Dimensions
159 x 241 x 40mm
The power and prestige of music in the modern world has given its practitioners extraordinary wealth and moral authority. This is taken for granted now and yet for much of Europe's history musicians have been mere servants. The rise of music and musicians in the West is the subject of Tim Blanning's fascinating new book, from poorly-paid balladeers to music-masters employed by fickle patrons, to the great composers of genius, to today's rock stars. How, he asks, did music progress from subordinate status to its present position of supremacy among the creative arts? Mozart was booted out of the service of the Archbishop of Salzburg 'with a kick to my arse', as he expressed it. Yet, less than a hundred years later, Europe's most powerful ruler - Emperor William I of Germany - paid homage to Wagner by travelling to Bayreuth to attend the debut of The Ring. Today Bono, who was touted as the next president of the World Bank in 2006, travels the world advising politicians - and they have to seem to listen.

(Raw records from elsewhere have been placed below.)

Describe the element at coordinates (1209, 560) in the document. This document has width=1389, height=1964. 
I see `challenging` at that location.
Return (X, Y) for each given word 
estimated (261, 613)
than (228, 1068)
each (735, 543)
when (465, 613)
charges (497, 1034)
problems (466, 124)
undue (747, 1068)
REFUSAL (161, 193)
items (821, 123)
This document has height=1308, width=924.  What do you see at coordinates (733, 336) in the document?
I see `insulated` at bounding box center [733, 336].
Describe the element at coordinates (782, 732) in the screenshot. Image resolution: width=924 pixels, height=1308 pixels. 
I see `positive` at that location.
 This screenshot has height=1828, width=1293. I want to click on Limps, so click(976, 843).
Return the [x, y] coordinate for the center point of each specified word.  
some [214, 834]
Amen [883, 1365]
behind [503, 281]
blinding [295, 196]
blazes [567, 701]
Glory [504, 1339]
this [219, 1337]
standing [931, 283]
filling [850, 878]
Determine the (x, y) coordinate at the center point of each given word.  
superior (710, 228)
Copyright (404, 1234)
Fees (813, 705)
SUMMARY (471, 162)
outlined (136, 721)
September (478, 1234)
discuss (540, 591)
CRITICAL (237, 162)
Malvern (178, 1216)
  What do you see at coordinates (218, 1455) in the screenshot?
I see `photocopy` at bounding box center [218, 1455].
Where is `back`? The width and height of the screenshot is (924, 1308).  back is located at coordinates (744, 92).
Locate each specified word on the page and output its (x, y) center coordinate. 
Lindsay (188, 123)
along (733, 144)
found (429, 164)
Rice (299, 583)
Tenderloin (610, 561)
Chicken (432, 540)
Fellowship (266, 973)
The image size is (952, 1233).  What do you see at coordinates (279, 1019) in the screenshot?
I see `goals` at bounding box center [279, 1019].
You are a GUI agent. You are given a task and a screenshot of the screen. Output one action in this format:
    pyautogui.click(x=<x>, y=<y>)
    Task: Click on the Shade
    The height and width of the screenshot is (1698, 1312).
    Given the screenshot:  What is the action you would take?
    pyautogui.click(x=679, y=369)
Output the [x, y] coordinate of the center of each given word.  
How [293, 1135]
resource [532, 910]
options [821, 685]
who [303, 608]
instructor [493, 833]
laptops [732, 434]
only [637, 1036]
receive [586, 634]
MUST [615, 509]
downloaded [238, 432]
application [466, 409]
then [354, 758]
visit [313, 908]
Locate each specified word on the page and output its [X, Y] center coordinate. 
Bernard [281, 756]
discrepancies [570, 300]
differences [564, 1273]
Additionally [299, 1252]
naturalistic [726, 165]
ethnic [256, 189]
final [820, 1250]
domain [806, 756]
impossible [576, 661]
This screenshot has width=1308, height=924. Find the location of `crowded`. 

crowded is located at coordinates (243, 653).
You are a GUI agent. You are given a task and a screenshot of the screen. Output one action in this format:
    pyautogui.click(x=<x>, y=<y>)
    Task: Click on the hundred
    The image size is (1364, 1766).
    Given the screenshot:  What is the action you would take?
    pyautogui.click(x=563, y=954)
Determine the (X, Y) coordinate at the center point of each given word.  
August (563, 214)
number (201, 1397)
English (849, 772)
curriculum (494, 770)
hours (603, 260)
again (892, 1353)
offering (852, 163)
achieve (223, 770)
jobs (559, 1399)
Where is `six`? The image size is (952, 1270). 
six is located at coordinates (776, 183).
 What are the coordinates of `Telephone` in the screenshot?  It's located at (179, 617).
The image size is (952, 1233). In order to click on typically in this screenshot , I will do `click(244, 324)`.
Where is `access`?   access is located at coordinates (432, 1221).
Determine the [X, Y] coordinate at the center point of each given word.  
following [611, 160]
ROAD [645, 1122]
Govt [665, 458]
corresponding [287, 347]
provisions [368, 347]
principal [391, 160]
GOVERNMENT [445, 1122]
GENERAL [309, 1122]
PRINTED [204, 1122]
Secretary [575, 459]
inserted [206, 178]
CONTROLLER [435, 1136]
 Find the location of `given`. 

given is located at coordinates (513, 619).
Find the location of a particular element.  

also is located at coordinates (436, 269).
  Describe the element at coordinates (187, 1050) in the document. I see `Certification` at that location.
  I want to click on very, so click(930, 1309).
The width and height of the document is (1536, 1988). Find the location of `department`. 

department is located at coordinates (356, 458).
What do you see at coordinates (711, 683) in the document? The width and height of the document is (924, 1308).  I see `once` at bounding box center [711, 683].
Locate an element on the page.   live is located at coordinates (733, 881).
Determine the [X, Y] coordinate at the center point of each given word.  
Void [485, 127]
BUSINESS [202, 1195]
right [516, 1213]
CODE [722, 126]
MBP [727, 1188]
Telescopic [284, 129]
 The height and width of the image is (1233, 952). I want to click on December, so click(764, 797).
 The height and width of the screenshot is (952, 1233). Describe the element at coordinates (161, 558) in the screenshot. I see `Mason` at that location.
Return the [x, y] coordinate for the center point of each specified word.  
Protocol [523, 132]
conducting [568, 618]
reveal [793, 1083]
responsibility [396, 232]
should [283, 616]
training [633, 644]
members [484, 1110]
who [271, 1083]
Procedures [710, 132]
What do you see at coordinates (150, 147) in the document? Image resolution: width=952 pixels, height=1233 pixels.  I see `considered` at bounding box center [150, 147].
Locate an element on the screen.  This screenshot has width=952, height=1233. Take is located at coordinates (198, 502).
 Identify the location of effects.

The path to fame and independence began when new instruments allowed musicians to showcase their creativity, and music publishing allowed masterworks to be performed widely in concert halls erected to accommodate growing public interest. No longer merely an instrument to celebrate the greater glory of a reigning sovereign or Supreme Being, music was, by the nineteenth century, to be worshipped in its own right. In the twentieth century, new technological, social, and spatial forces combined to make music ever more popular and ubiquitous.
In a concluding chapter, Blanning considers music's alliances with nationalism, race and sex. Although not always in step, music, society, and politics, he shows, march in the same direction.